SELAMAT PAGI, Kawan. Anda sering baper? Mohon jangan membaca artikel ini. Saya khawatir Anda jantungan. Apakah Anda tergolong kaum caper? Saya berharap Anda tidak membaca artikel ini, karena saya cemas nanti Anda makan hati. Kalaupun Anda menamatkan tulisan receh ini, lalu tersinggung, nanti menuduh itu kesalahan saya karena menulis soalan remeh ini.
Begini, Kawan. Kita sedang berada di tengah era baperan. Perkara receh, bawa-bawa perasaan. Ricuh sedikit, bawa-bawa perasaan. Era ini makin lengkap karena kehadiran tradisi baru. Tradisi itu bernama lopar-lapor. Ada apa-apa, langsung lapor polisi. Tersinggung sedikit, lapor polisi. Tenggang rasa terkikis, tepa selira pupus.
Adalah pemuatan nama Pak Ganjar dalam soal ujian yang kali ini menyulut baper banyak orang. Soal ujian itu lantas dikait-kaitkan dengan Ganjar Pranowo yang sekarang tengah menjabat Gubernur Jawa Tengah. Muncullah rupa-rupa komentar dari warganet. Dari pencemaran nama baik hingga penjegalan karier politikus PDI Perjuangan yang murah senyum itu.
Apakah warganet tidak boleh baperan?Â
Bolehlah. Silakan saja. Mudah marah, gampang baper, dan sering tersinggung itu urusan Anda. Mau kolokan juga boleh. Tidak ada larangan. Main tonjok dinding atau garuk-garuk aspal juga boleh, silakan saja. Itu urusan Anda. Mau caper dan main lopar-lapor juga boleh, itu urusan Anda.
Hanya saja, kalau ada yang berbeda pendapat dengan Anda, ya, jangan marah. Berbeda pendapat itu sah dalam alam demokrasi. Tidak semua orang harus berpendapat sama dengan Anda, tidak semua orang mesti sepaham dengan Anda. Jadi, kalau ada pihak yang mencibir lantaran Anda mudah benar lopar-lapor, itu hak mereka dan, sama seperti Anda, mereka juga punya hak.
Saya bilang juga apa, artikel ini bisa bikin senewen. Maaf, ya.

◇ ◇ ◇

> _TUGAS A_:
Ringkaslah artikel tentang era baperan di atas dalam dua kalimat.

> _CUPLIKAN DATA_:
◇ ◇ ◇

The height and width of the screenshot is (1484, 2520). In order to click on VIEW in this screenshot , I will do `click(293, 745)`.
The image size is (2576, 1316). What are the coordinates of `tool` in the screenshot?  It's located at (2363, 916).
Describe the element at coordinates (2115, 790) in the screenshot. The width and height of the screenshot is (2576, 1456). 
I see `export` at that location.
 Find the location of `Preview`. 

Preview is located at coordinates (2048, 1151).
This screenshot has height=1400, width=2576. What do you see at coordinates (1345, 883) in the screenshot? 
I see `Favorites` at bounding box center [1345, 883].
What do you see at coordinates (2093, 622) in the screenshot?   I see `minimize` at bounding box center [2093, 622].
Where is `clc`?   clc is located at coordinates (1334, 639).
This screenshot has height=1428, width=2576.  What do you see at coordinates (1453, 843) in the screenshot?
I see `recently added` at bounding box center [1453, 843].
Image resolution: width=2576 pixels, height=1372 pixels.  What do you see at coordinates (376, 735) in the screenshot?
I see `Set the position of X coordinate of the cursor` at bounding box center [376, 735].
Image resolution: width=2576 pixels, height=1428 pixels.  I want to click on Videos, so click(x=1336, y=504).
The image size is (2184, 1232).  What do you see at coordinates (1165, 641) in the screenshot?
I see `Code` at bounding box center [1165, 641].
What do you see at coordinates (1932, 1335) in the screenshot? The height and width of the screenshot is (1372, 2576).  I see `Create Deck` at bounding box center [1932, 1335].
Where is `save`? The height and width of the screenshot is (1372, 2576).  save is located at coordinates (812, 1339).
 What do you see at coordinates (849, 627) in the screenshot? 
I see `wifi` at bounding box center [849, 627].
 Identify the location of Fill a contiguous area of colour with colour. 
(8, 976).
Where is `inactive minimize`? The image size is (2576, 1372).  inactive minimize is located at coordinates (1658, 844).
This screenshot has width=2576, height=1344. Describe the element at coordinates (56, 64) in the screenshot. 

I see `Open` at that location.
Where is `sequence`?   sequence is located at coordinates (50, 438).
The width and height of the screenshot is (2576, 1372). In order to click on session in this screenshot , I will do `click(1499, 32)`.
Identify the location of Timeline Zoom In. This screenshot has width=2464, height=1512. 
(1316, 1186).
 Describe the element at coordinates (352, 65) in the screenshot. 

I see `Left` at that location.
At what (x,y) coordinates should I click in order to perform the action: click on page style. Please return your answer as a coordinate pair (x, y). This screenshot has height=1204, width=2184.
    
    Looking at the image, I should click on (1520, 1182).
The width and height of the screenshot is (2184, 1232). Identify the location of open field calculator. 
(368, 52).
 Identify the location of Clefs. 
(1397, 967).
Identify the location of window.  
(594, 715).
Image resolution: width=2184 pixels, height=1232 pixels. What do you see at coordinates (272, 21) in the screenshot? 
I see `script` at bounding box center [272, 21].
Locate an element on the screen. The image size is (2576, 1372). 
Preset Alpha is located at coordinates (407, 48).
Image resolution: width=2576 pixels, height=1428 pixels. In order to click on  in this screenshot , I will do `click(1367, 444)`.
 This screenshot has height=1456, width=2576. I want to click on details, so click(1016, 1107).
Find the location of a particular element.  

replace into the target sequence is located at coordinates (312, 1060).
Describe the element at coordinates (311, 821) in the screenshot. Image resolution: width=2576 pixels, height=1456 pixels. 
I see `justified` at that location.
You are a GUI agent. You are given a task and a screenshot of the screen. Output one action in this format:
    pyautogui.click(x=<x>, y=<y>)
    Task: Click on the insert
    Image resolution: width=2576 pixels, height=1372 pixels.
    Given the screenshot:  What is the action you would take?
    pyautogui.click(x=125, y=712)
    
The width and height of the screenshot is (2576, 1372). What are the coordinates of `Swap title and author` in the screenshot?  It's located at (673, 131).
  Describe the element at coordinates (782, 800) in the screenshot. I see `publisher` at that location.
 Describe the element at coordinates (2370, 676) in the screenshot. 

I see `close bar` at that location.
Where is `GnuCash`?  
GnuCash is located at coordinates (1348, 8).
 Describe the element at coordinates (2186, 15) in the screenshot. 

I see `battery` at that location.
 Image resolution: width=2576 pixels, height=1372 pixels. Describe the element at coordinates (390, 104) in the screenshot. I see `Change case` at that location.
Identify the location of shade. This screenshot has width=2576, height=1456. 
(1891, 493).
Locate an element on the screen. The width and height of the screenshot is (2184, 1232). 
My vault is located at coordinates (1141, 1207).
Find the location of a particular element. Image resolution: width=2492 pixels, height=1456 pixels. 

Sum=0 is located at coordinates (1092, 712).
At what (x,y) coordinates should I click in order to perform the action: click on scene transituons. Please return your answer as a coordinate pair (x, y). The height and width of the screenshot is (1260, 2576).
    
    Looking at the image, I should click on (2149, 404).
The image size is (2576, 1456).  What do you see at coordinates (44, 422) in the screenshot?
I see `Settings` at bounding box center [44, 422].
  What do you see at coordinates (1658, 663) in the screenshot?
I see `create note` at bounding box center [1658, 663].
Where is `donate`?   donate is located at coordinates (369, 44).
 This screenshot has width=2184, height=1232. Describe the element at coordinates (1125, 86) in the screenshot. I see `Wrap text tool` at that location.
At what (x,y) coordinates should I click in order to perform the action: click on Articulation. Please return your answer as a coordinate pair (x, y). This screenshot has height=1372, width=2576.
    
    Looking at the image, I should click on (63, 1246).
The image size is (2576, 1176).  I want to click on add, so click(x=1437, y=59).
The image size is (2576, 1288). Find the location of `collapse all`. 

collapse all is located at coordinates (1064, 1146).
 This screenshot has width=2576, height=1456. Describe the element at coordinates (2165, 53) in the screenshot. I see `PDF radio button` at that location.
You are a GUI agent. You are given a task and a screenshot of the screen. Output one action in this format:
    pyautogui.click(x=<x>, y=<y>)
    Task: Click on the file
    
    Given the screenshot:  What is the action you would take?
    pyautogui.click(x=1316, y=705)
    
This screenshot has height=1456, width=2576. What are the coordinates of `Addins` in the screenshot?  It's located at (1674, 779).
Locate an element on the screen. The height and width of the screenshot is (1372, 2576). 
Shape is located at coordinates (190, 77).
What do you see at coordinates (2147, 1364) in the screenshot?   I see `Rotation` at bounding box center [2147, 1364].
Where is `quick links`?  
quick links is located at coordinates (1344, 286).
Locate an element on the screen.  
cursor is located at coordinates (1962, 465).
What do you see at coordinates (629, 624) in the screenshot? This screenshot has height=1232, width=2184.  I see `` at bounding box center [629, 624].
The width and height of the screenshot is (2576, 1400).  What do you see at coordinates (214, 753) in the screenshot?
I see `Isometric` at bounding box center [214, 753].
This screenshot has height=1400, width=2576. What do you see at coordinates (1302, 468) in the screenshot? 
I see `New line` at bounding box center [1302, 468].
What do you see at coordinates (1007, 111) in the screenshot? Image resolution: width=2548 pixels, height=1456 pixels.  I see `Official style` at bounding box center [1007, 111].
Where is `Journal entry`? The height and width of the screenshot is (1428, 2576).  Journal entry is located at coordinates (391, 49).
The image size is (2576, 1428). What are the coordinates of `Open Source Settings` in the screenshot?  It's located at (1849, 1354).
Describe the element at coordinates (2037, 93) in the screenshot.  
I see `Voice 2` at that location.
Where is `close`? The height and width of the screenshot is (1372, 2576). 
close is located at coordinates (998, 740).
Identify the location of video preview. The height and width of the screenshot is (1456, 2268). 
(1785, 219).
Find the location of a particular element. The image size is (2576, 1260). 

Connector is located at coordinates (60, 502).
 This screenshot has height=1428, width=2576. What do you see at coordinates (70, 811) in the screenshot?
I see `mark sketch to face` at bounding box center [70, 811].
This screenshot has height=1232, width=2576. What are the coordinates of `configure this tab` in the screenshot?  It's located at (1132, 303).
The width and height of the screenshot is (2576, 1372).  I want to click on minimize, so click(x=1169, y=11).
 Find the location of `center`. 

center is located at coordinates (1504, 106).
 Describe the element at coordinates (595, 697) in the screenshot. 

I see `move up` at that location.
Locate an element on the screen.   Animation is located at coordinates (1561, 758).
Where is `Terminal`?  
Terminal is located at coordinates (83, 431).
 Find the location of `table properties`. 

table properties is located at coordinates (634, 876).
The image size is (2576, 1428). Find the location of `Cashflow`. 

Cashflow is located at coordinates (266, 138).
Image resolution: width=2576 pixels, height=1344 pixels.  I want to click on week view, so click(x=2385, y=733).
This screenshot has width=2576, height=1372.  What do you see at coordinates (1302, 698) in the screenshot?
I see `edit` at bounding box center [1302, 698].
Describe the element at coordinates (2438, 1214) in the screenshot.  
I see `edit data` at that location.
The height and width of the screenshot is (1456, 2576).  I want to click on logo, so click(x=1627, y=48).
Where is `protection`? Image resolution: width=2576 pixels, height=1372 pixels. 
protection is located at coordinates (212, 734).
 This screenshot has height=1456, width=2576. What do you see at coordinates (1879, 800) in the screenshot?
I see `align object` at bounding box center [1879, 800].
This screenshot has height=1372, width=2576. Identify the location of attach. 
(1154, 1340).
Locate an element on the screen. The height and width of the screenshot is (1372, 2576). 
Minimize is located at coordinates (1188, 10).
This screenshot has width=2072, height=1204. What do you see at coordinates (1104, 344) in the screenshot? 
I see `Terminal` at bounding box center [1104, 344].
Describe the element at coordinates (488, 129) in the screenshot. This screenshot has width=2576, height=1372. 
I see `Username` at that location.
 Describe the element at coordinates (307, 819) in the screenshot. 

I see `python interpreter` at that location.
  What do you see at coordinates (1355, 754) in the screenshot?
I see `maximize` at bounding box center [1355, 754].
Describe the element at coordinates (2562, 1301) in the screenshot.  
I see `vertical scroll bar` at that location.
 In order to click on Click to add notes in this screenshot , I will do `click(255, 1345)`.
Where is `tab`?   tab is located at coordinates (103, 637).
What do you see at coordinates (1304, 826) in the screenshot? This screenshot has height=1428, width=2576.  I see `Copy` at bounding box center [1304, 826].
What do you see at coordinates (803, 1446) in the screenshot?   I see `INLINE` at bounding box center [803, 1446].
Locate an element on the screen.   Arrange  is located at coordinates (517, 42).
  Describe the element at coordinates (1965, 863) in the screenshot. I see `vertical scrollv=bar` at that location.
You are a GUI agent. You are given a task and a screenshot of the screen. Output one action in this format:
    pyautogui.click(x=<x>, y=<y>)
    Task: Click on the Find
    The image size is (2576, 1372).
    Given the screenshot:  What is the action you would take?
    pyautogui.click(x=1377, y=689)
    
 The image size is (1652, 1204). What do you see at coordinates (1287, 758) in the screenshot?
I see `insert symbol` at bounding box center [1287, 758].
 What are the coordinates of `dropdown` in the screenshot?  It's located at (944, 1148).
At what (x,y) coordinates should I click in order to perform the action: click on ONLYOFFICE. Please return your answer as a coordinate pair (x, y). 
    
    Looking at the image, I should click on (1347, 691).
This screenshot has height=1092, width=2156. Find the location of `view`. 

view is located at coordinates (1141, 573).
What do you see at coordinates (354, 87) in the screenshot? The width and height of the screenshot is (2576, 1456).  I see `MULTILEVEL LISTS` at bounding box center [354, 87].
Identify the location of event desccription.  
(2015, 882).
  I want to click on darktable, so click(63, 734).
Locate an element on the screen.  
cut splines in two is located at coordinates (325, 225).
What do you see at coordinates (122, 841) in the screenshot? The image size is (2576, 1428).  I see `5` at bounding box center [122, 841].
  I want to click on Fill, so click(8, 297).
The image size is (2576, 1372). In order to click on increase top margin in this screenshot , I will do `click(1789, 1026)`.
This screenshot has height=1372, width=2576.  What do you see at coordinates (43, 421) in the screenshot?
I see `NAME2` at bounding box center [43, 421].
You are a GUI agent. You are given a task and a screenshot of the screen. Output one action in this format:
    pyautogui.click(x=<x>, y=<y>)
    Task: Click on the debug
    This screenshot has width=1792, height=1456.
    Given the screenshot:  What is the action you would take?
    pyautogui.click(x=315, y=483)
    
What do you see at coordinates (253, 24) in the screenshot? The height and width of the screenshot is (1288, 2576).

◇ ◇ ◇

> _TUGAS B_:
Identifikasi setiap baris catatan di atas yang memuat string "Cashflow". Perbedaan huruf besar dan kecil diperhitungkan.

> _CONTOH JAWABAN A_:
Penulis menyebut kita sedang berada di era baperan, ketika perkara receh pun dibawa ke perasaan dan muncul tradisi lopar-lapor, yaitu langsung melapor ke polisi begitu tersinggung sedikit, seperti saat pemuatan nama Pak Ganjar dalam soal ujian dikait-kaitkan dengan Ganjar Pranowo, Gubernur Jawa Tengah. Menurut penulis, mudah baper dan gemar melapor adalah urusan masing-masing orang, tetapi berbeda pendapat itu sah dalam demokrasi, sehingga pihak yang mencibir kebiasaan lopar-lapor juga punya hak.

> _CONTOH JAWABAN B_:
The image size is (2576, 1428). Find the location of `Cashflow`. 
Cashflow is located at coordinates (266, 138).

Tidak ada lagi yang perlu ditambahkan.